# Scott Addict - 2014/2015 Max wheel and tire size?



## evilbullit

Looking at picking up a 2015 Addict 15 (Di2) and was wondering about tire sizes.
LBS doesn't have any Addicts is stock for me to look in person.
I know they come with 23c tires. I was wanting to run a Schwalbe One 25c tubeless. And I may grab some Ardenne plus wheels for it, they are also 25mm external.

Anyone have experience with this?

Thanks


----------



## JeffK

There is lots of room for 25mm rims and tires on the new Addict. I run Conti 25's on my Addict 10 with plenty of room to spare. I bet I could even fit 28mm tires with room. You will be fine.


----------



## robt57

Older Addict LTD, I have Belgium rim and run a 25/23mm back/front GP4 tire combo. Caliper meas is 27.8 rear, 25.3 front on the Belgiums.

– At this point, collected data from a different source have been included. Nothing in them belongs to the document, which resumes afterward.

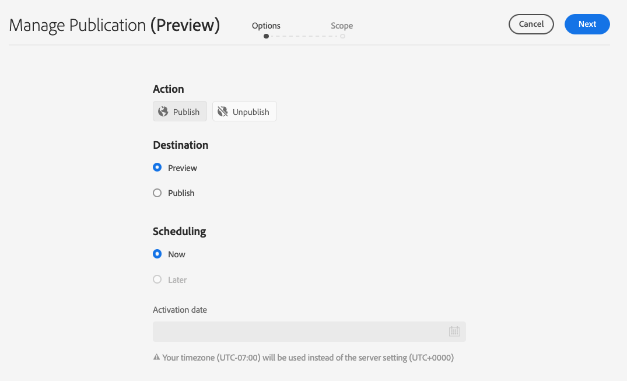Choose the Unpublish action
627x381 pixels.
point(244,111)
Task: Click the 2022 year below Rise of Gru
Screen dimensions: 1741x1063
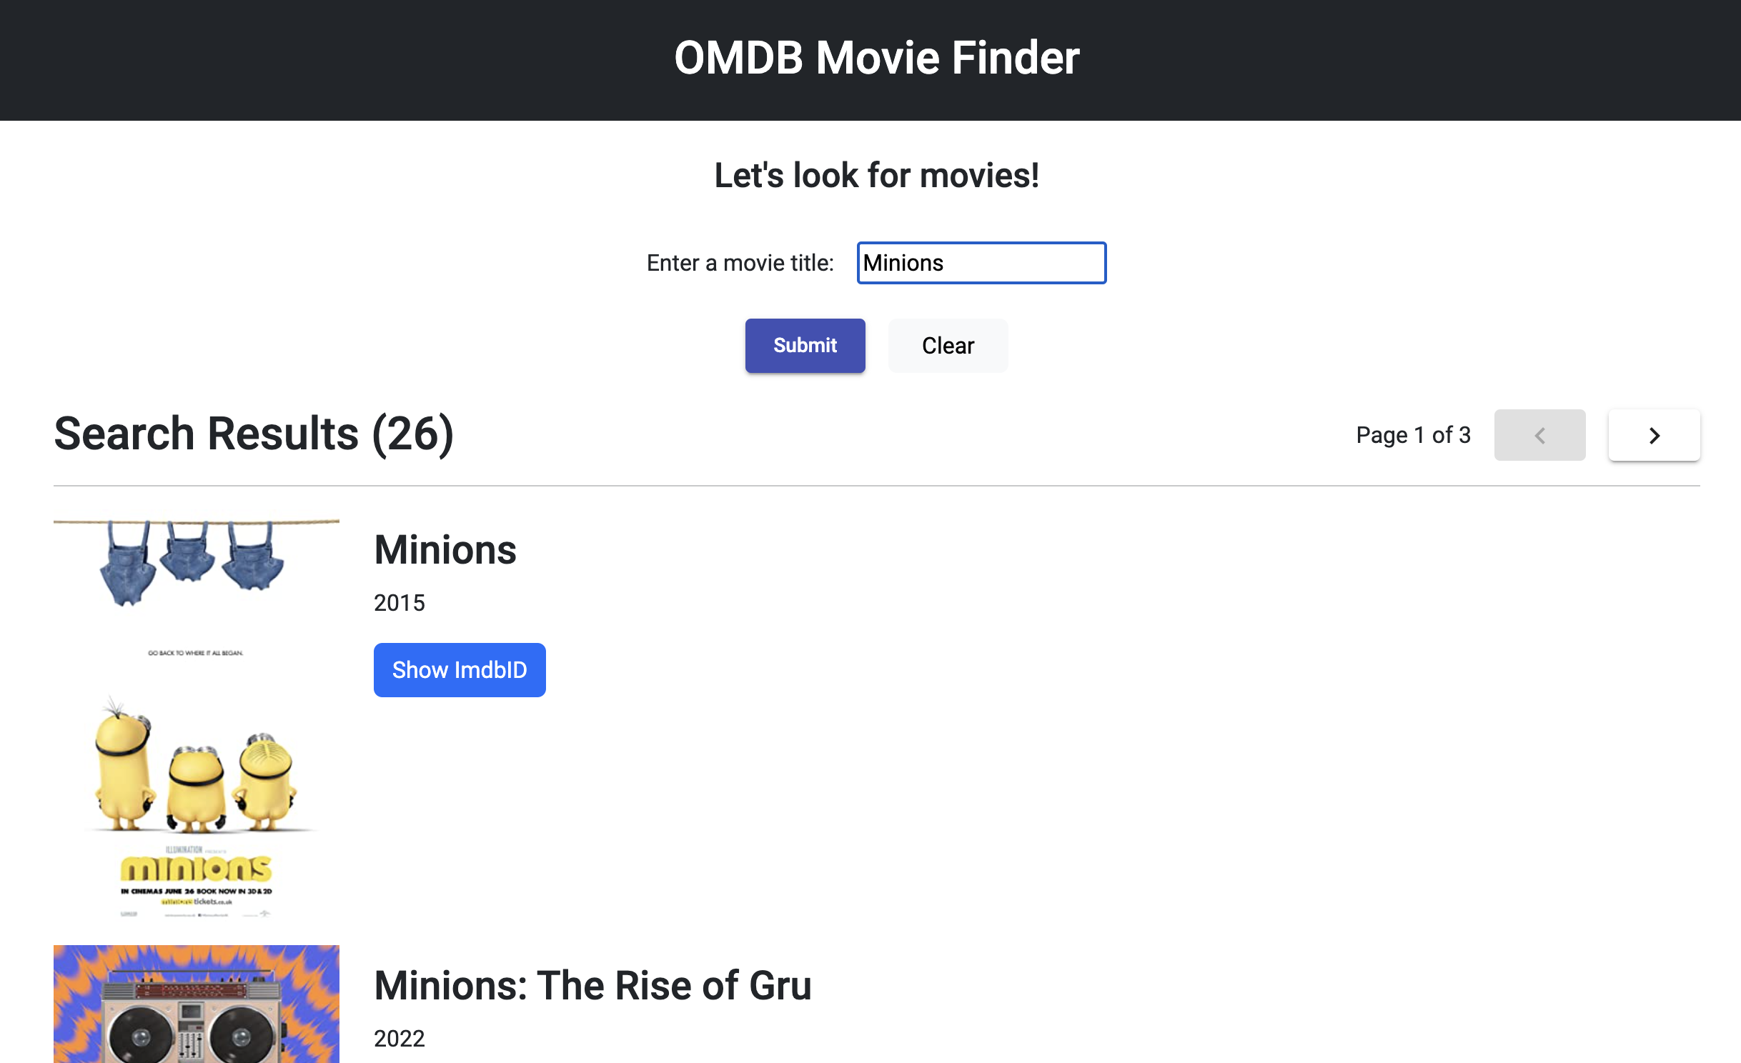Action: pos(399,1038)
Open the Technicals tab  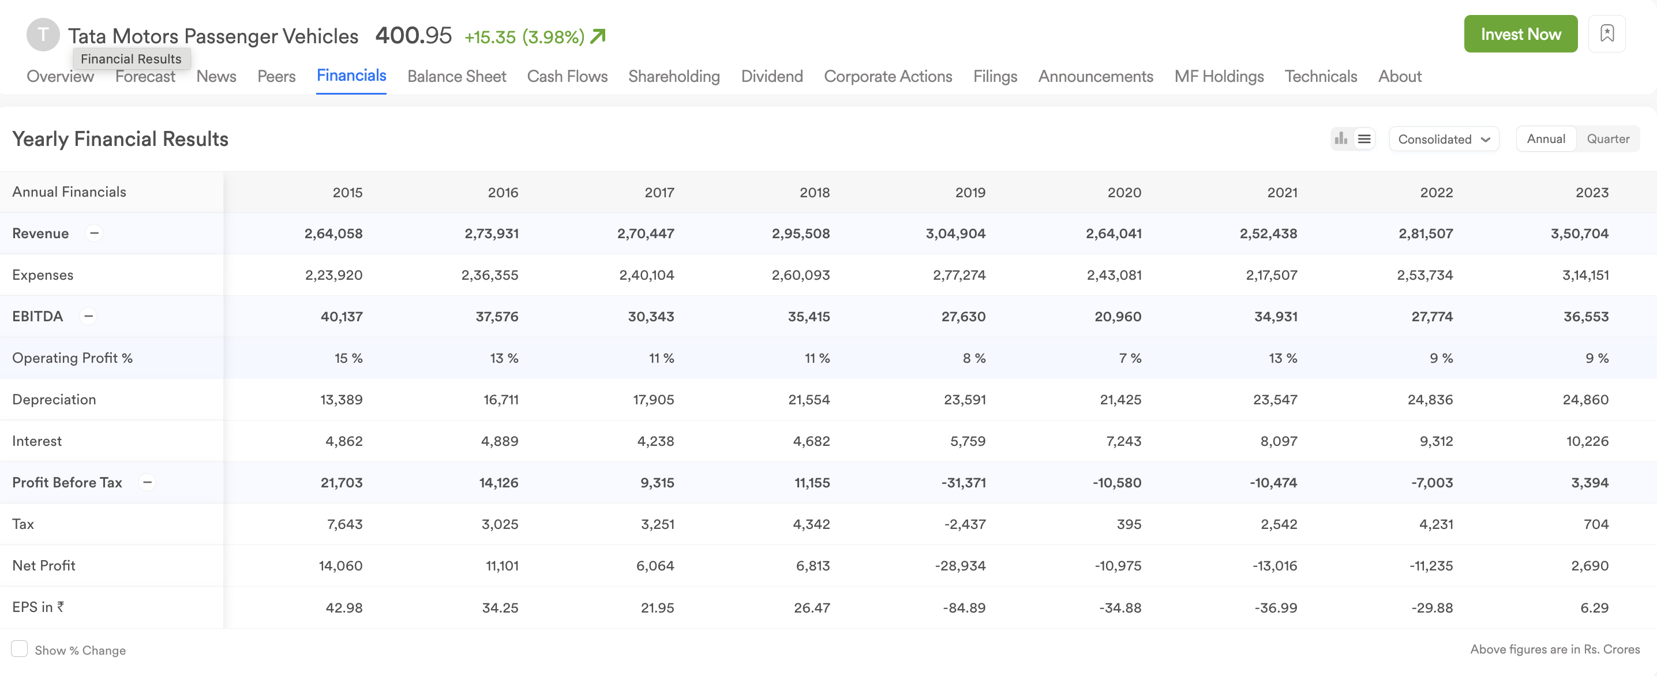click(1321, 77)
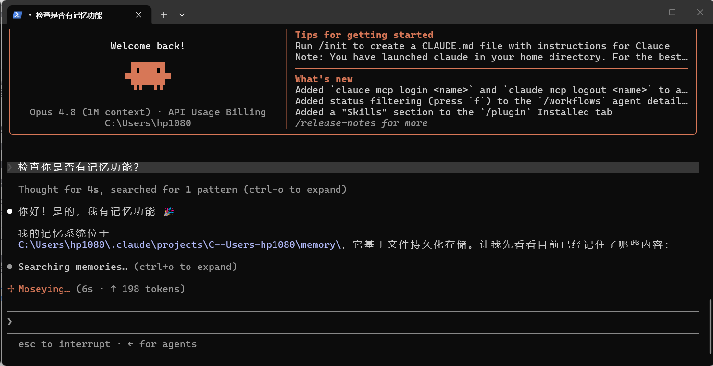Viewport: 713px width, 366px height.
Task: Click the Searching memories expandable line
Action: [x=127, y=267]
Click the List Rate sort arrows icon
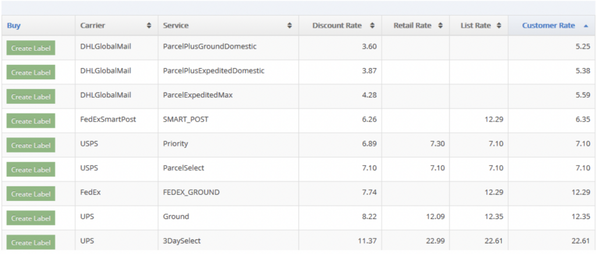Viewport: 596px width, 254px height. click(499, 26)
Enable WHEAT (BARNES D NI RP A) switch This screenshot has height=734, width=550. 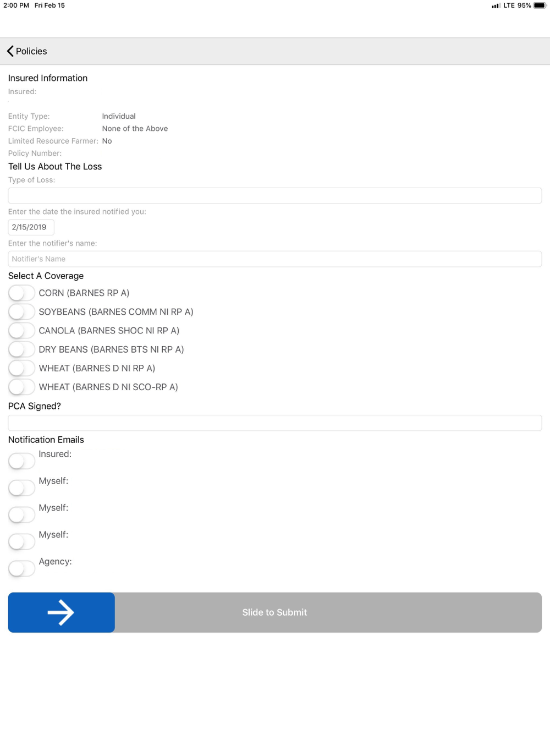[x=21, y=368]
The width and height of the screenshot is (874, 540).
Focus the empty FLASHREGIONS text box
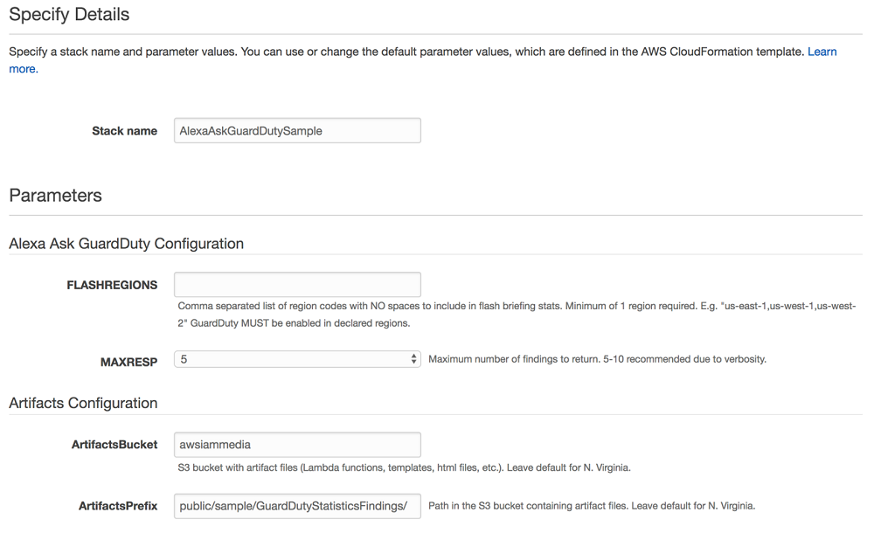tap(297, 283)
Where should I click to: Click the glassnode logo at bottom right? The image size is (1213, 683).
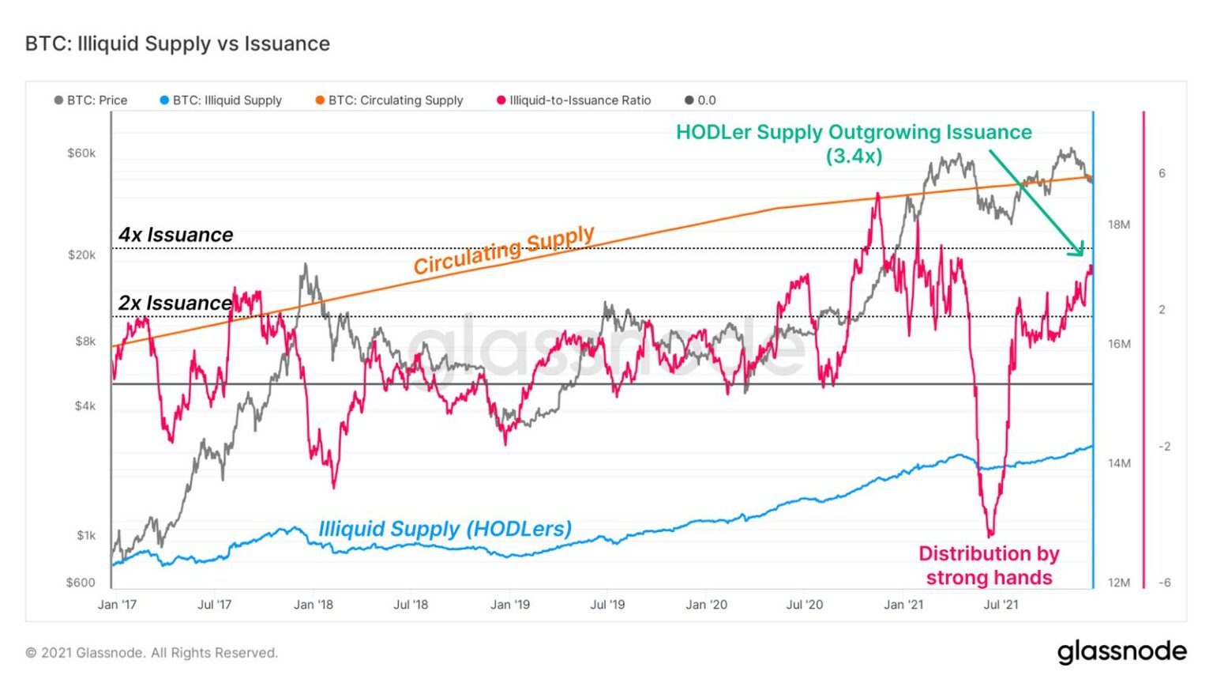click(x=1122, y=652)
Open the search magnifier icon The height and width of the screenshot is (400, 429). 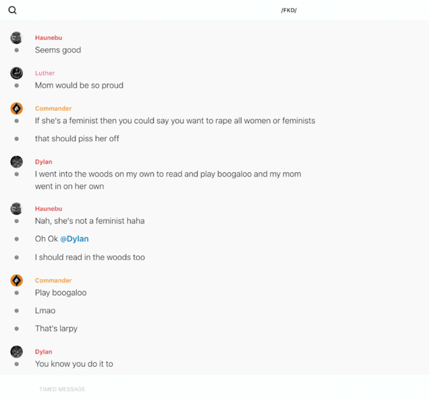12,10
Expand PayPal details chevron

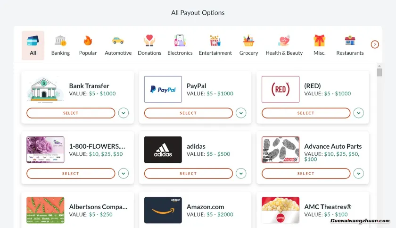pos(241,113)
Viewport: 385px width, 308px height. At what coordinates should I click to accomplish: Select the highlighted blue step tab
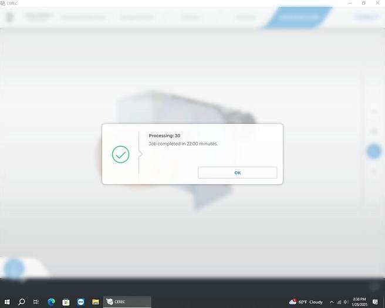[299, 17]
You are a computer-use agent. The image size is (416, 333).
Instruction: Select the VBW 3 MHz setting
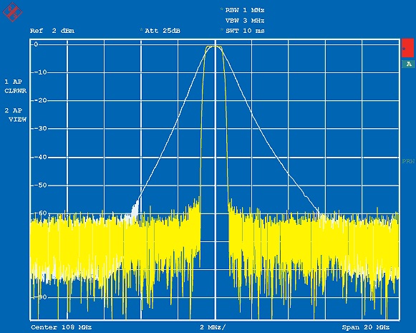245,21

It is pretty tight on the rear, but the rear tire sits out like a 28mm really. If the newer Addicts have a little more clearance it can only be a good thing IMO. No Plans on replacing my LTD, although I may soon have the cable guides pulled, drilled for Di2 custom paint and a Di2 groupo re-dress. Maybe next x-mas.


----------



## evilbullit

awesome, thanks.


----------